%%
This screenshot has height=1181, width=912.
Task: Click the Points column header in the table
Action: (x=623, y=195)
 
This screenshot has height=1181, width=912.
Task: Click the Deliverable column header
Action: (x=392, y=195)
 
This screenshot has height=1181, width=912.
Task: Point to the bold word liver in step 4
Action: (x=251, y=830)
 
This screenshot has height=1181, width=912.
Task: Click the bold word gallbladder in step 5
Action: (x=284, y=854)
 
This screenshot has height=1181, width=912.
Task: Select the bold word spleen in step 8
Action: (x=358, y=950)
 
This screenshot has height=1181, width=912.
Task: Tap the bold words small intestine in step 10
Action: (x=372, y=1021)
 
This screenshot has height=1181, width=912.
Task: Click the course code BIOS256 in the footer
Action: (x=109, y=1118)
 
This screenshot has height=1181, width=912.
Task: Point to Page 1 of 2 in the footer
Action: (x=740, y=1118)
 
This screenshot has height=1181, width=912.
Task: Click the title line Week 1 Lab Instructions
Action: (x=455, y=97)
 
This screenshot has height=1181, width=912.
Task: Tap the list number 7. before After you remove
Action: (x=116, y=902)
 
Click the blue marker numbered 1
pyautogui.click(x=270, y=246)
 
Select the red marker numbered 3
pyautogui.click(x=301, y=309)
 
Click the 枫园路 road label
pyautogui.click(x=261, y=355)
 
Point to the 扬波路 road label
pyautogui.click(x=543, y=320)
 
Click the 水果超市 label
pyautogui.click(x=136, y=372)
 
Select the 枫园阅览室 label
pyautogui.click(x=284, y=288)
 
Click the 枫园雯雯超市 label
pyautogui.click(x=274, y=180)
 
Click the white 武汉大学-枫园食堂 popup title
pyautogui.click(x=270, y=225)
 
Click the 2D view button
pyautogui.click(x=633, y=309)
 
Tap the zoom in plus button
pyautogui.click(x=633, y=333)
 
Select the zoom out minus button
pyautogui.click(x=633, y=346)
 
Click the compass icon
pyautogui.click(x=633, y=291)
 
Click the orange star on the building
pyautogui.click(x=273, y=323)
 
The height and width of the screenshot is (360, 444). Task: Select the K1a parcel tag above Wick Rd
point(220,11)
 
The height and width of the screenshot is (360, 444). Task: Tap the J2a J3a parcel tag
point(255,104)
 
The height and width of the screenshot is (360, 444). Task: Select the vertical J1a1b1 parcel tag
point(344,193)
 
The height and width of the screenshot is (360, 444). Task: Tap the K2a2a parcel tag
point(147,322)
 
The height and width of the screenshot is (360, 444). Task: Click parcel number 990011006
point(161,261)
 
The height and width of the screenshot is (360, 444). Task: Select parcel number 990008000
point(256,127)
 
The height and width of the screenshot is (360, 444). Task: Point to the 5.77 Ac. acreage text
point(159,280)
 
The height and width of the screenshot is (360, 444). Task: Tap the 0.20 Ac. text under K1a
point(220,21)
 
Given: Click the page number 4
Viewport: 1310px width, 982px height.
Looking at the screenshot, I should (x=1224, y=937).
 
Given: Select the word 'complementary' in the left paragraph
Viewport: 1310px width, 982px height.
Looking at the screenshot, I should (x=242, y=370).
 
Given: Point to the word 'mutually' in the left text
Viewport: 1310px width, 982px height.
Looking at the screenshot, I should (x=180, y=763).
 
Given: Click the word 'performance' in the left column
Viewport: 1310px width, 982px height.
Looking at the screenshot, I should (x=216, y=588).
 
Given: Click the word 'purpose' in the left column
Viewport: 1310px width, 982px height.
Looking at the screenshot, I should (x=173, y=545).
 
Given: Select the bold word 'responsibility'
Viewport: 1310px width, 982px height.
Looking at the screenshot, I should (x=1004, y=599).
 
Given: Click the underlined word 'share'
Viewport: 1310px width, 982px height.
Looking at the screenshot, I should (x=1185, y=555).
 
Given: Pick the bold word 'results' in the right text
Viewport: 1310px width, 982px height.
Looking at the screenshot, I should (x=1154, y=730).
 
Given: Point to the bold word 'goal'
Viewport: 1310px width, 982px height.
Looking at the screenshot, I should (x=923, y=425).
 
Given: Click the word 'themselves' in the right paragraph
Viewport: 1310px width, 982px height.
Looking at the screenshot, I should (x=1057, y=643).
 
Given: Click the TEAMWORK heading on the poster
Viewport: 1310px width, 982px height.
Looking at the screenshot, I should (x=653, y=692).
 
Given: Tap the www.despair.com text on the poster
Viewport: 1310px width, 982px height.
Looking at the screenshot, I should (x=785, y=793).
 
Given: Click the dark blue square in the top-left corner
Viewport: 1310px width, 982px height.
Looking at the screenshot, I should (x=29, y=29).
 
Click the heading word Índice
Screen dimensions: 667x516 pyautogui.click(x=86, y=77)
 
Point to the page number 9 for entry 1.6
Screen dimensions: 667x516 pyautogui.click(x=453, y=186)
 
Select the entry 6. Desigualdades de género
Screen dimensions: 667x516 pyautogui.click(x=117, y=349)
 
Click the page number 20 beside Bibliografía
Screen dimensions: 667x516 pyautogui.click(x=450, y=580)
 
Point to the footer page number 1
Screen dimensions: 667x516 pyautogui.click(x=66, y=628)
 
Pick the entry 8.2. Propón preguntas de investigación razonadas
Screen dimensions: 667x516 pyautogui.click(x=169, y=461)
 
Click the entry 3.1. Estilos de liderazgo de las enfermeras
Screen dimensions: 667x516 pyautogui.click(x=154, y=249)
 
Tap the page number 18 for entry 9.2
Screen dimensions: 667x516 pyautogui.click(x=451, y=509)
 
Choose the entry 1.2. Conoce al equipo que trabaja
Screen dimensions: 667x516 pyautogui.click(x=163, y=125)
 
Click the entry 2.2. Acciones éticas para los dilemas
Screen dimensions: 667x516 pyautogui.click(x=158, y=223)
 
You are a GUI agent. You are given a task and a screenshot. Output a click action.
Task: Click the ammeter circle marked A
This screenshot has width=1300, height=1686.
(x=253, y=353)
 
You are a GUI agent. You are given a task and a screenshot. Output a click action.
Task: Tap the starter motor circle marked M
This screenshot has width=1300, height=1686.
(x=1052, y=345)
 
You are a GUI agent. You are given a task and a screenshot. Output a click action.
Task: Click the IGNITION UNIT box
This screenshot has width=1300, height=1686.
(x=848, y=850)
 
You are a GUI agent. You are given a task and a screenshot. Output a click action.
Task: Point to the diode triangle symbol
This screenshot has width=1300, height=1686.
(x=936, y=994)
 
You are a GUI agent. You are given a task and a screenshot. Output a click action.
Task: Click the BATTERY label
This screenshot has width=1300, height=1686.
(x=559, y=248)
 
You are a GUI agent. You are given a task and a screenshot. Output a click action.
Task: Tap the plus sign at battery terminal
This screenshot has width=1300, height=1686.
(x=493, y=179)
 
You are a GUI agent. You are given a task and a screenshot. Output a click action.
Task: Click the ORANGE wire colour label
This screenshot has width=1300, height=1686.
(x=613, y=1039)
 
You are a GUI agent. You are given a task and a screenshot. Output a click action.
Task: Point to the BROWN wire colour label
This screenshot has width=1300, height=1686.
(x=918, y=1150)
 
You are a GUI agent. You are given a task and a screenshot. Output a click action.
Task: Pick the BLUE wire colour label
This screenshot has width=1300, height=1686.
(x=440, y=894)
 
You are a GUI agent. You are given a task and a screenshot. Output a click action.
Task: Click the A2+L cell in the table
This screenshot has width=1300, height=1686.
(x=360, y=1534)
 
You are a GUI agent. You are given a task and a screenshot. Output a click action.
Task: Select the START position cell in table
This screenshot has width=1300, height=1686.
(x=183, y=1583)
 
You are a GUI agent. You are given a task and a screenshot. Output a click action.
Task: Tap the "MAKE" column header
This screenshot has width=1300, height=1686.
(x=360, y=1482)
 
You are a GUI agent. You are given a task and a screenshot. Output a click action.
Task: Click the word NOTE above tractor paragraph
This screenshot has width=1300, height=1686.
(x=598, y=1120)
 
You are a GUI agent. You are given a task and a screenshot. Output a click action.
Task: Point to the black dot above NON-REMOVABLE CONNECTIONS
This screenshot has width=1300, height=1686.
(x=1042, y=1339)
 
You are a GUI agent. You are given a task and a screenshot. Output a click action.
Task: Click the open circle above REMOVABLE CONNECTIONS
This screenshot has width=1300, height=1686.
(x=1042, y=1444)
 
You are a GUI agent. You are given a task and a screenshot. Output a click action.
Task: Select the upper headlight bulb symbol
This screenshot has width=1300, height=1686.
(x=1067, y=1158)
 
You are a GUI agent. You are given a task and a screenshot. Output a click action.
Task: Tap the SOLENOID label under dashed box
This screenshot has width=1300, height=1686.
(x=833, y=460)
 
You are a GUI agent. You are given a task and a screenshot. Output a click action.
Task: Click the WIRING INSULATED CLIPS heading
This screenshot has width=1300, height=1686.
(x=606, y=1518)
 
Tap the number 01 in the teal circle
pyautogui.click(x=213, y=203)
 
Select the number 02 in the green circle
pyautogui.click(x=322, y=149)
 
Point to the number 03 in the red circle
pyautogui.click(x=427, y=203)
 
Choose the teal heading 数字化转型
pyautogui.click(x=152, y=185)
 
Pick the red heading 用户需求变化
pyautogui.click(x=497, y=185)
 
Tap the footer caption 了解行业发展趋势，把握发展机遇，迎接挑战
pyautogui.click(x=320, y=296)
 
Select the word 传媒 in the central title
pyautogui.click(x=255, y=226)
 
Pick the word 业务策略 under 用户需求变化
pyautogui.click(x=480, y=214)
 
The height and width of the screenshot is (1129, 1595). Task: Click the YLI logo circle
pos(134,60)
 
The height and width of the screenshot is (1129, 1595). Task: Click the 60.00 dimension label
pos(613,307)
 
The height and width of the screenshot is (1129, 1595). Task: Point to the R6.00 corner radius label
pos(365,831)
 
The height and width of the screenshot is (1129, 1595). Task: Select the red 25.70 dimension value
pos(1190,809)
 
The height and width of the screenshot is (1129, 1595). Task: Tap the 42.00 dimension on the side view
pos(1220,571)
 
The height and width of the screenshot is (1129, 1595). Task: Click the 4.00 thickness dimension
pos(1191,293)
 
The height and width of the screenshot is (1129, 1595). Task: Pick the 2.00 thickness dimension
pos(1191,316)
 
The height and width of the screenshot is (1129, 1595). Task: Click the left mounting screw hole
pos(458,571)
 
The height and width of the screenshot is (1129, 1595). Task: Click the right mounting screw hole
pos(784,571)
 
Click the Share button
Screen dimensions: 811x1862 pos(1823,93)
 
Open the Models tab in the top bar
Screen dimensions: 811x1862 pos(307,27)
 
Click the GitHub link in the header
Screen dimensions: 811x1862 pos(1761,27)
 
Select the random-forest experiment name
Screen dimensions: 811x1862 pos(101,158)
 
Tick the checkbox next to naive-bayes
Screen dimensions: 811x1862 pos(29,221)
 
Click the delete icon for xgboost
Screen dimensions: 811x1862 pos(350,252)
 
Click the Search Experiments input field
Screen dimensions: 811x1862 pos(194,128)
%%
Give everything from the first line down to the line containing "Action: (x=358, y=950)" again, renaming "column header" to "column heading" and leaving all else unchanged.

This screenshot has height=1181, width=912.
Task: Click the Points column heading in the table
Action: (x=623, y=195)
 
This screenshot has height=1181, width=912.
Task: Click the Deliverable column heading
Action: (x=392, y=195)
 
This screenshot has height=1181, width=912.
Task: Point to the bold word liver in step 4
Action: (x=251, y=830)
 
This screenshot has height=1181, width=912.
Task: Click the bold word gallbladder in step 5
Action: (x=284, y=854)
 
This screenshot has height=1181, width=912.
Task: Select the bold word spleen in step 8
Action: (x=358, y=950)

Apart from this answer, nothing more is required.